The raven pleaded: "Hast thou none other among all the birds to send on this errand?"
Noah: "My power extends no further than over thee and the dove."
But the raven was not satisfied. He said to Noah with great insolence: "Thou sendest me forth only that I may meet my death, and thou wishest my death that my wife may be at thy service."
Thereupon Noah cursed the raven thus: "May thy mouth, which has spoken evil against me, be accursed, and thy intercourse with thy wife be only through it." All the animals in the ark said Amen. And this is the reason why a mass of spittle runs from the mouth of the male raven into the mouth of the female during the act of copulation, and only thus the female is impregnated.

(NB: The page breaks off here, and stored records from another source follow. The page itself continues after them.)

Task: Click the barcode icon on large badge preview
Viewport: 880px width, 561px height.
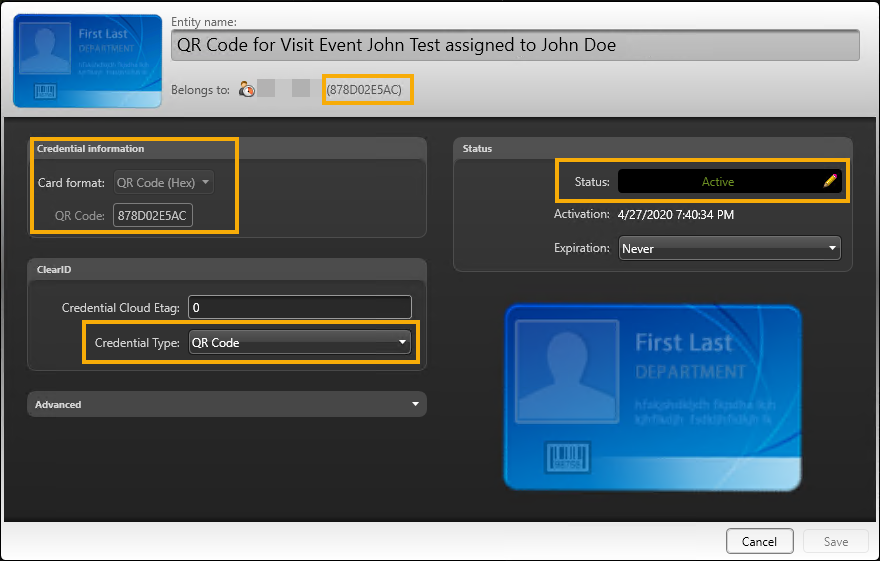Action: point(567,459)
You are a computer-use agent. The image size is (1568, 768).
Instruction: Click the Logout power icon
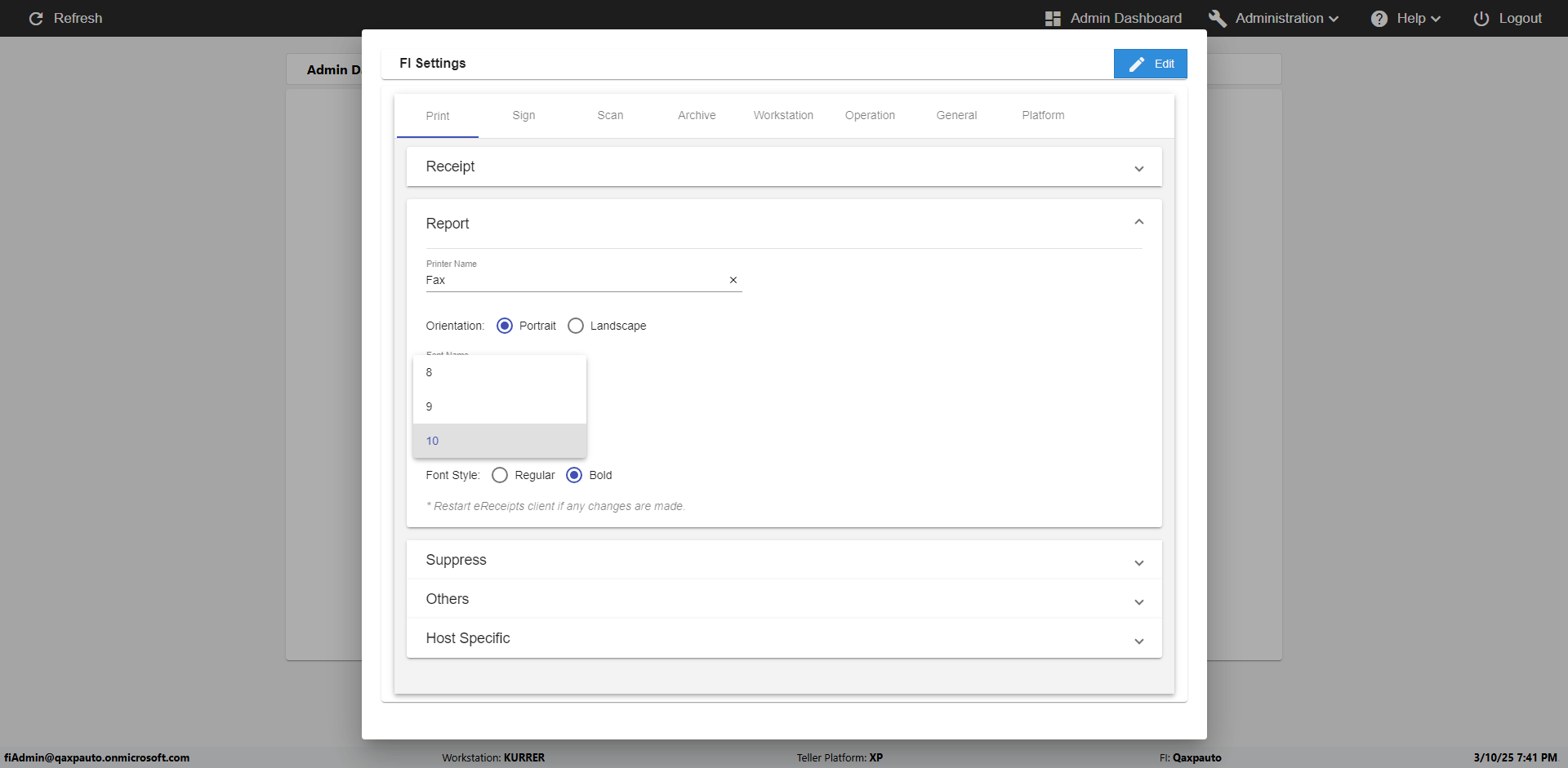1481,19
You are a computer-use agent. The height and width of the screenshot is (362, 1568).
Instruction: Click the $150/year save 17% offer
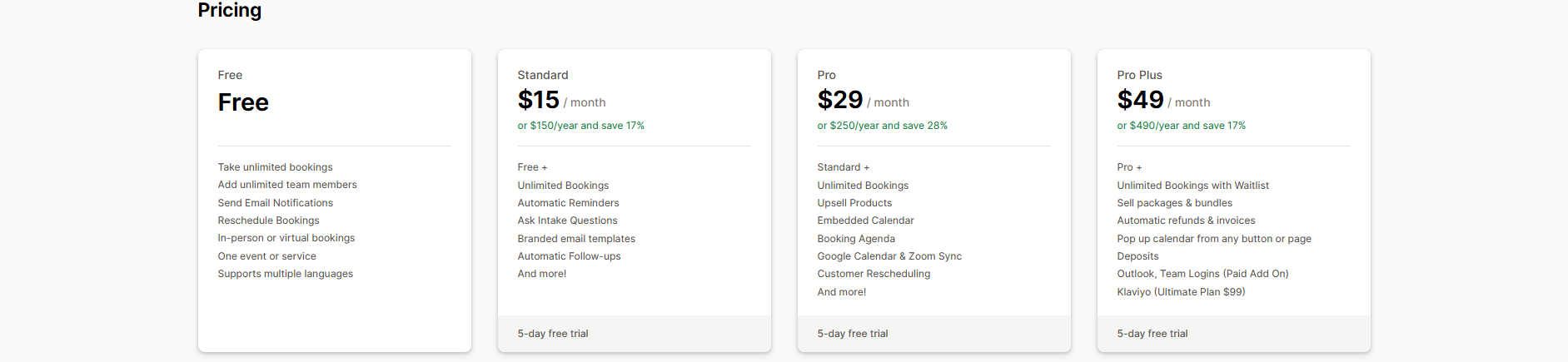580,126
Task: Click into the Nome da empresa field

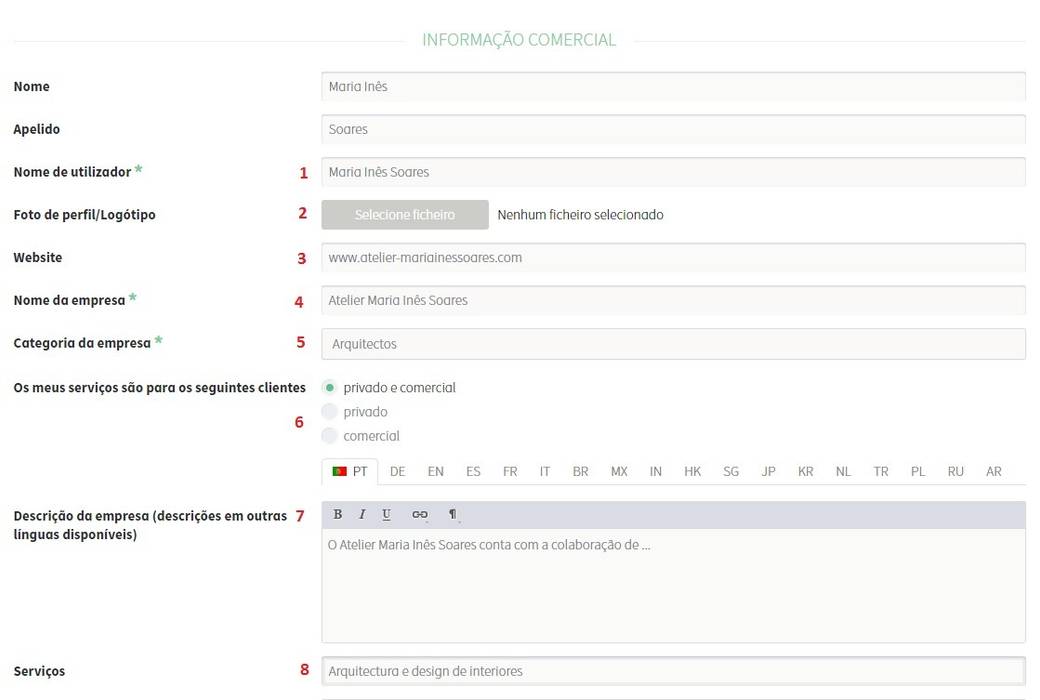Action: 673,300
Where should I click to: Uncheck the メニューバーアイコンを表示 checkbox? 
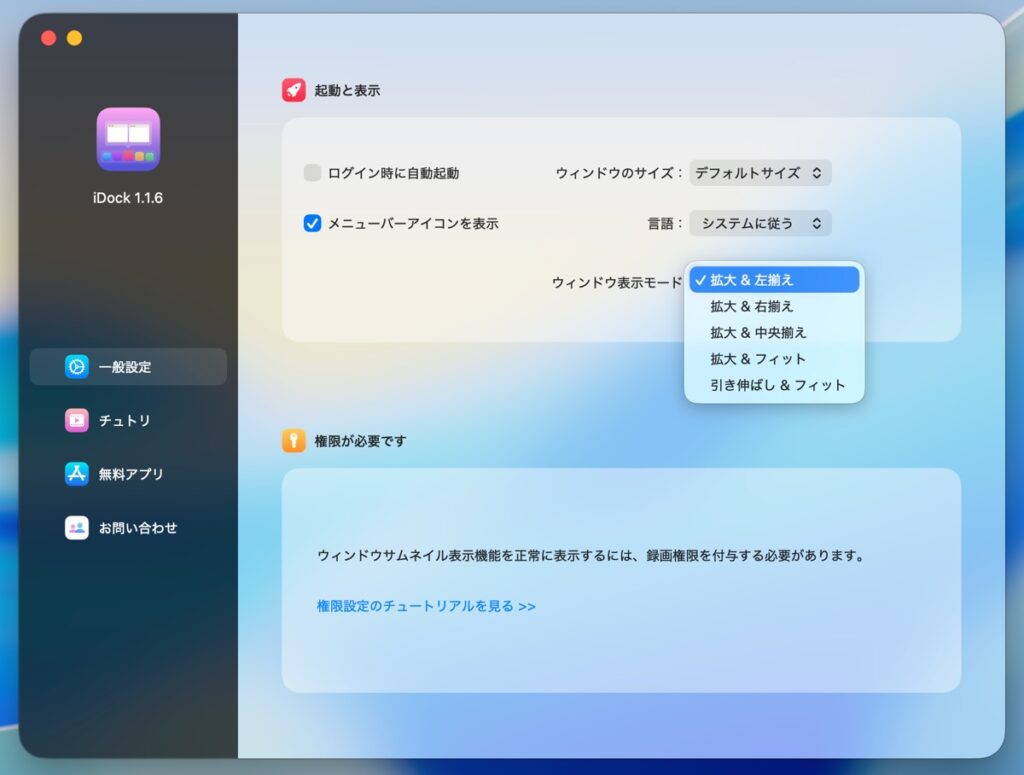pyautogui.click(x=312, y=224)
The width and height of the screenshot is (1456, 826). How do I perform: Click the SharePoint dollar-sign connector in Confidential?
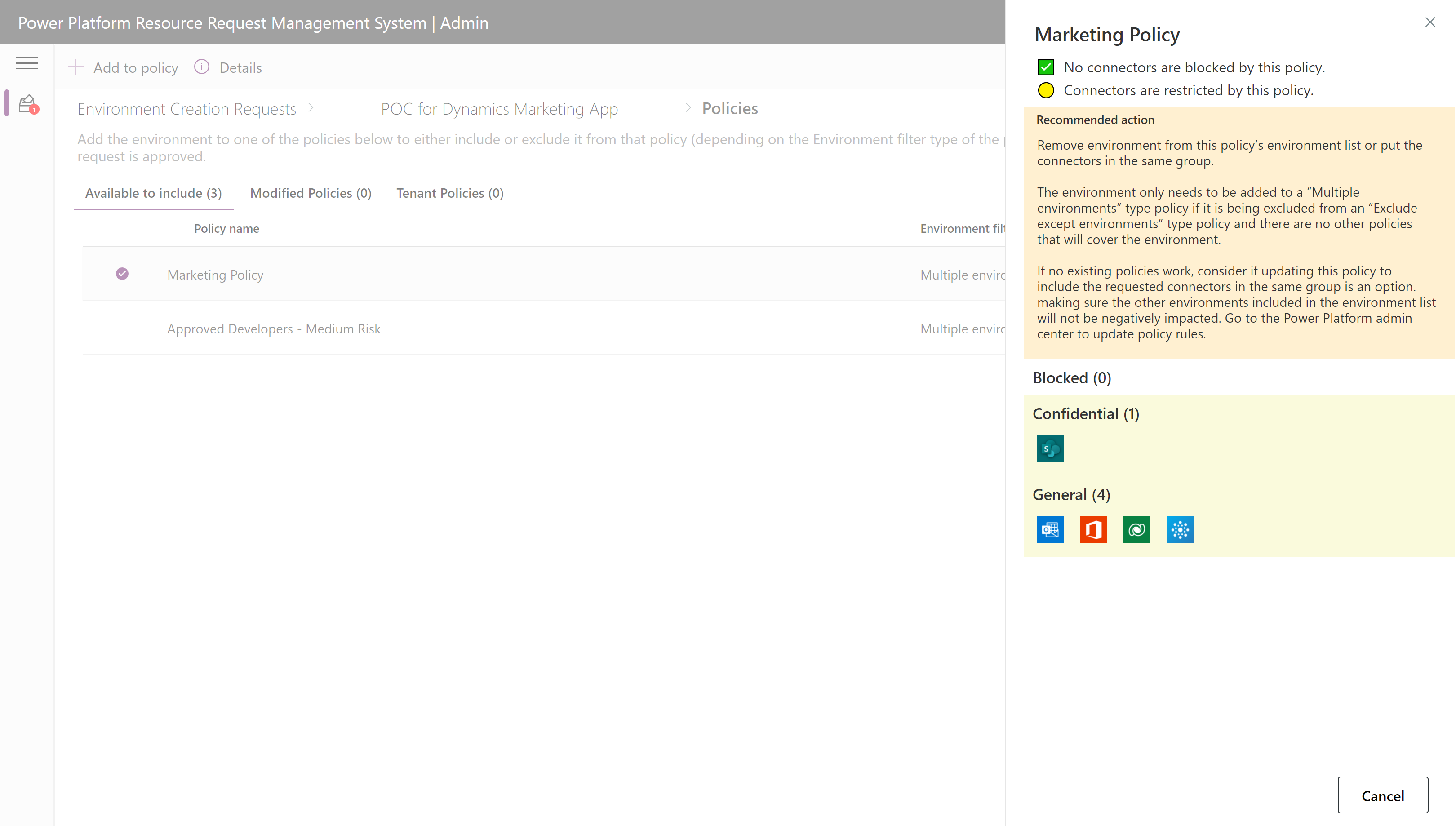(x=1050, y=449)
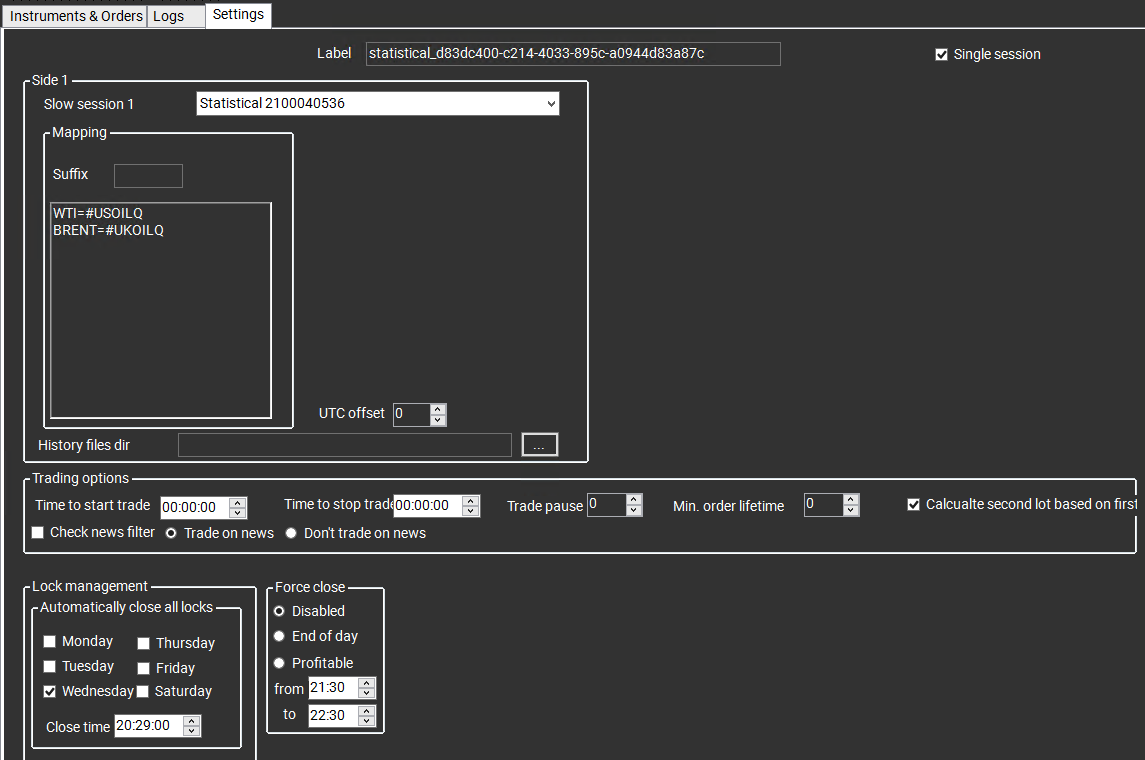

Altogether the raven is an unattractive animal. He is unkind toward his own young so long as their bodies are not covered with black feathers, though as a rule ravens love one another. God therefore takes the young ravens under His special protection. From their own excrement maggots come forth, which serve as their food during the three days that elapse after their birth, until their white feathers turn black and their parents recognize them as their offspring and care for them.
The raven has himself to blame also for the awkward hop in his gait. He observed the graceful step of the dove, and envious of her tried to emulate it. The outcome was that he almost broke his bones without in the least succeeding in making himself resemble the dove, not to mention that he brought the scorn of the other animals down upon himself. His failure excited their ridicule. Then he decided to return to his own original gait, but in the interval he had unlearnt it, and he could walk neither the one way nor the other properly. His step had become a hop betwixt and between. Thus we see how true it is, that he who is dissatisfied with his small portion loses the little he has in striving for more and better things.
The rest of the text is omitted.